__What the task asks__.
Rename "Task" to "Step" in the material that starts with the line containing "Image resolution: width=1266" and runs through the line containing "[1100, 489]", and write out only those lines with everything else unchanged. Leave the pictures out of your answer.

(Rows from a dataset)
* * * * * * * * *
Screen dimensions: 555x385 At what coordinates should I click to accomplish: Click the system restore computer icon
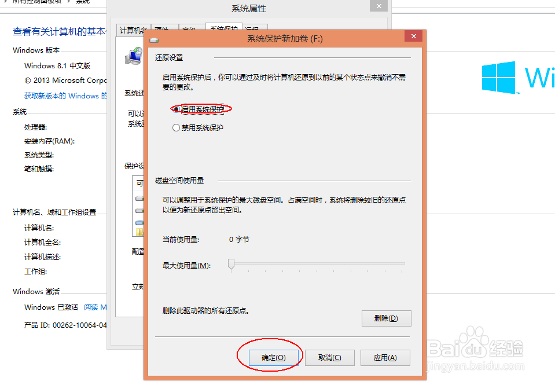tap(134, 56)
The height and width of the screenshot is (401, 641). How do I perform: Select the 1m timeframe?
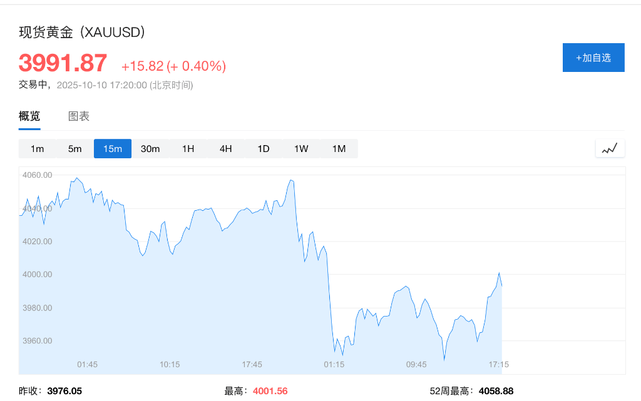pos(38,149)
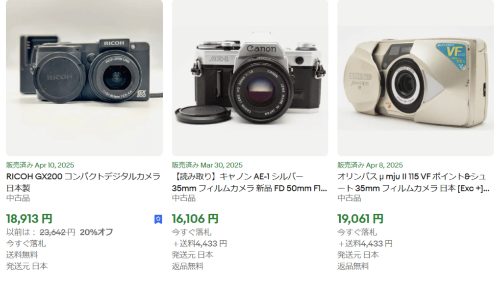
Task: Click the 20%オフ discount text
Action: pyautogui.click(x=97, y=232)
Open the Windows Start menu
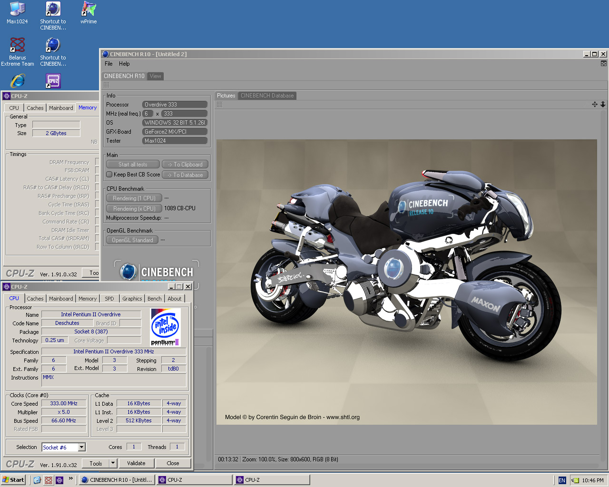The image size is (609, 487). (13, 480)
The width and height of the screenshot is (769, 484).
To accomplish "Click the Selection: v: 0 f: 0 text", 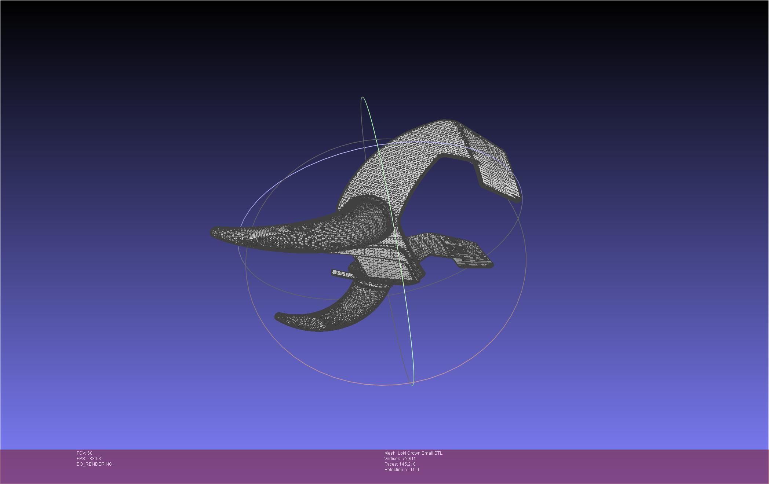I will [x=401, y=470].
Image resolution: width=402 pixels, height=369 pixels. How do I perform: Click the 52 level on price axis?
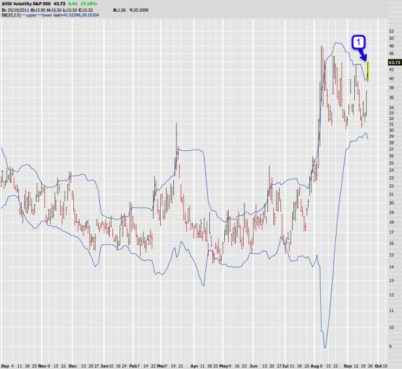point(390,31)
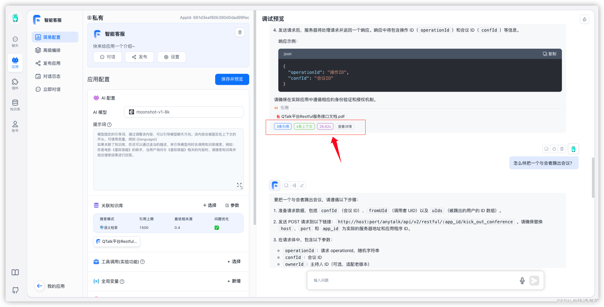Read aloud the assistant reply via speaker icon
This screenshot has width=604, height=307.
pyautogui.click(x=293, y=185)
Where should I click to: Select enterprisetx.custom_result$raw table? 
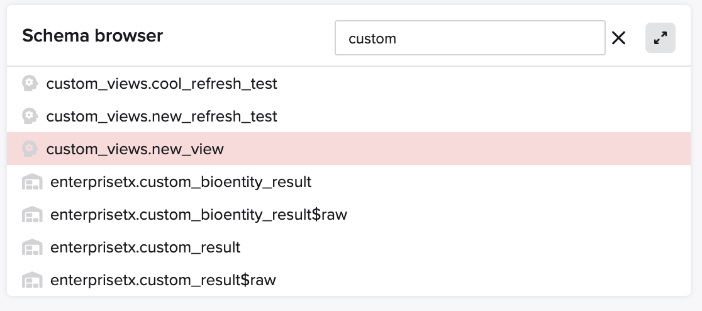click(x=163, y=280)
* * * * * * * * *
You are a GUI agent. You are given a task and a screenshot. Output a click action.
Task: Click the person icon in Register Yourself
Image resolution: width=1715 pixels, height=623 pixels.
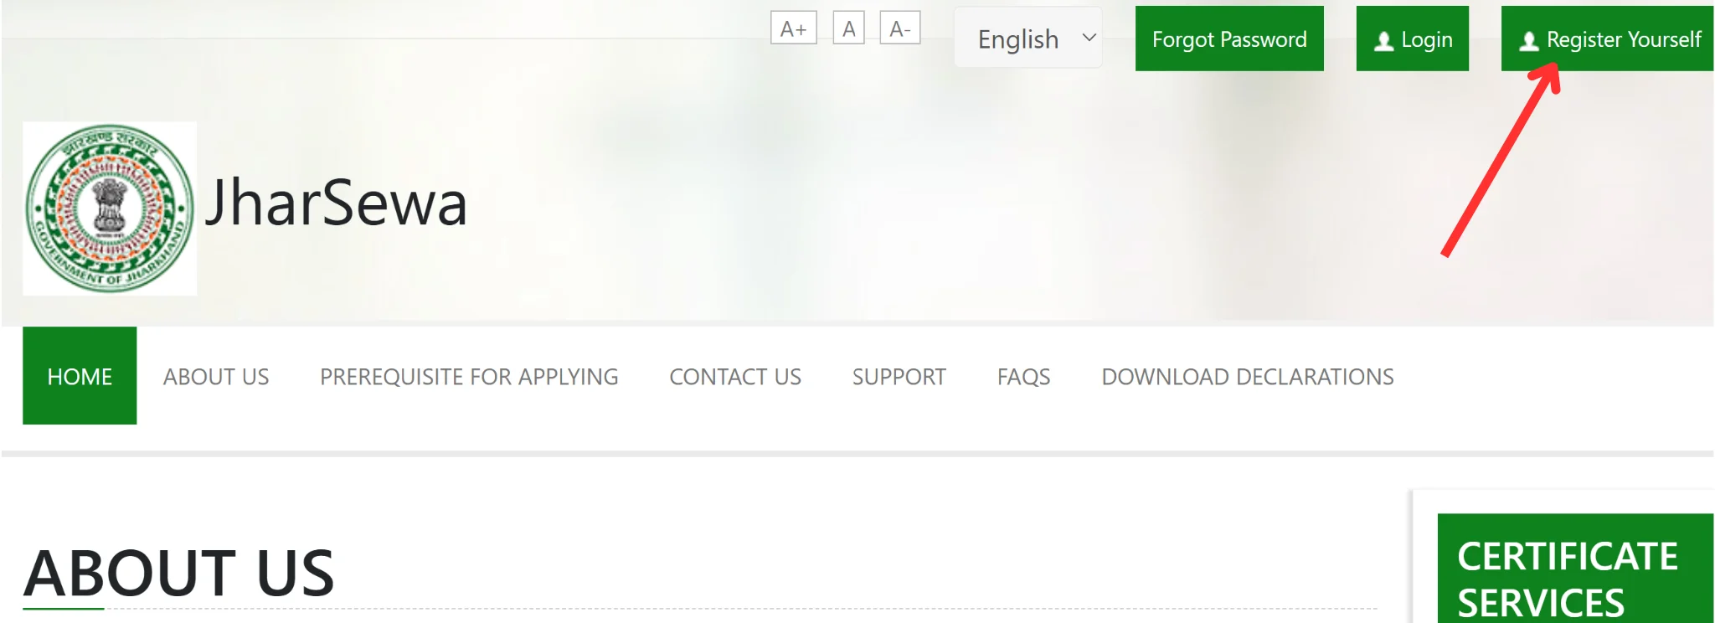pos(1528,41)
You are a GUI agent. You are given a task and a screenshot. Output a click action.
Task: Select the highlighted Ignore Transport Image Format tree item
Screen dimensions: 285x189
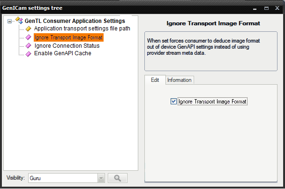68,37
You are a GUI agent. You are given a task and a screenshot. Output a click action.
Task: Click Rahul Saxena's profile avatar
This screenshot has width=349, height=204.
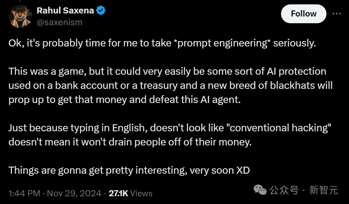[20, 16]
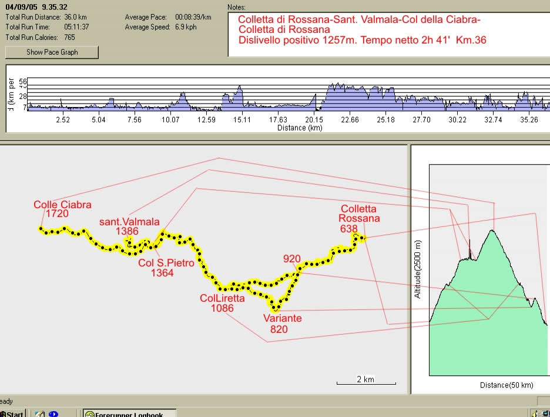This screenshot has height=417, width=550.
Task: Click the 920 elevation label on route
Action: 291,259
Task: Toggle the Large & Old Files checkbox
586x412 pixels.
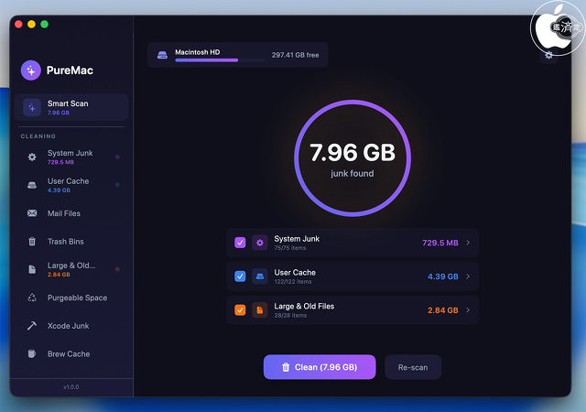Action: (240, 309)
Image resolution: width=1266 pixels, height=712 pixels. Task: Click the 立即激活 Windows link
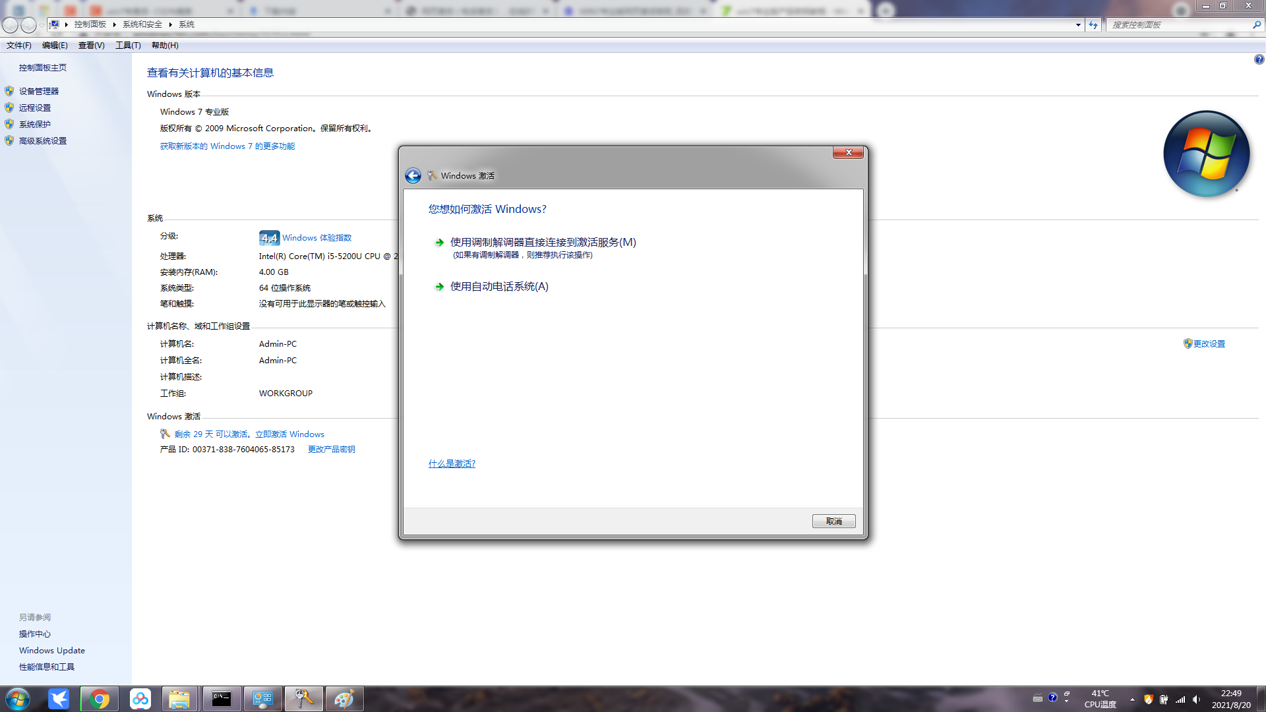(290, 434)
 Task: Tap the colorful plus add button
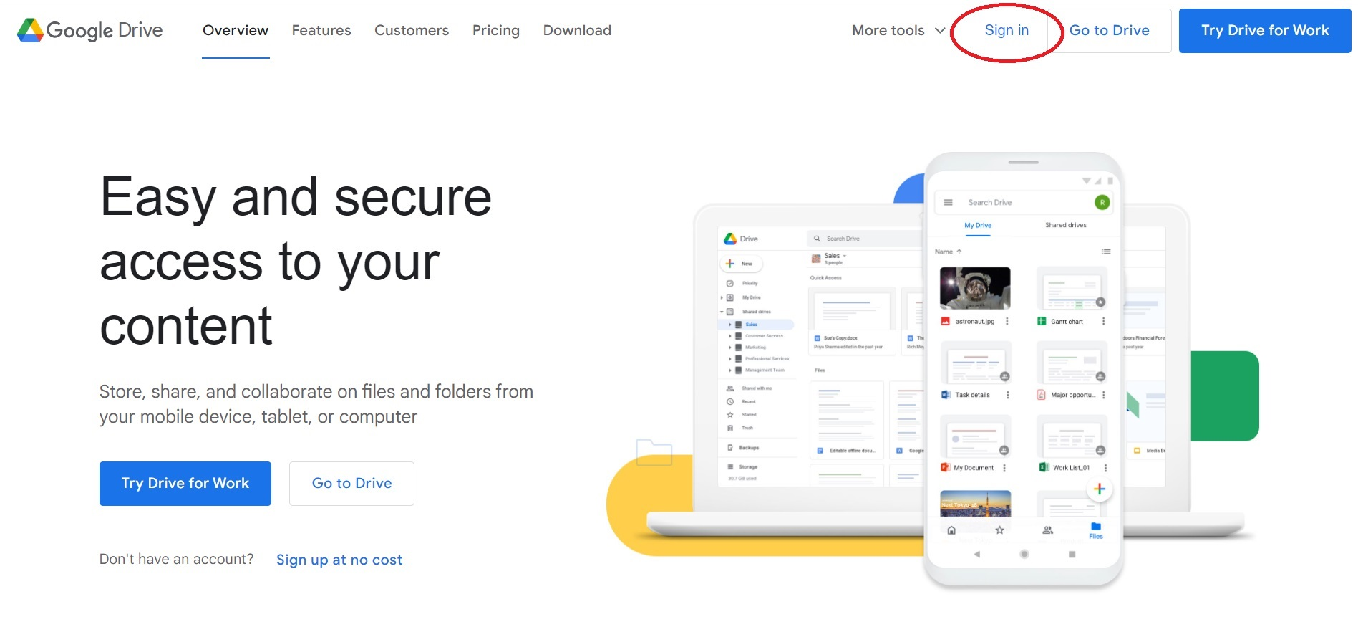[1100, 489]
* * * * * * * * *
__Result for this exercise__.
Image resolution: width=1266 pixels, height=712 pixels. Step: Click the 立即激活 Windows link
(290, 434)
 Step: Tap the colorful plus add button
[1100, 489]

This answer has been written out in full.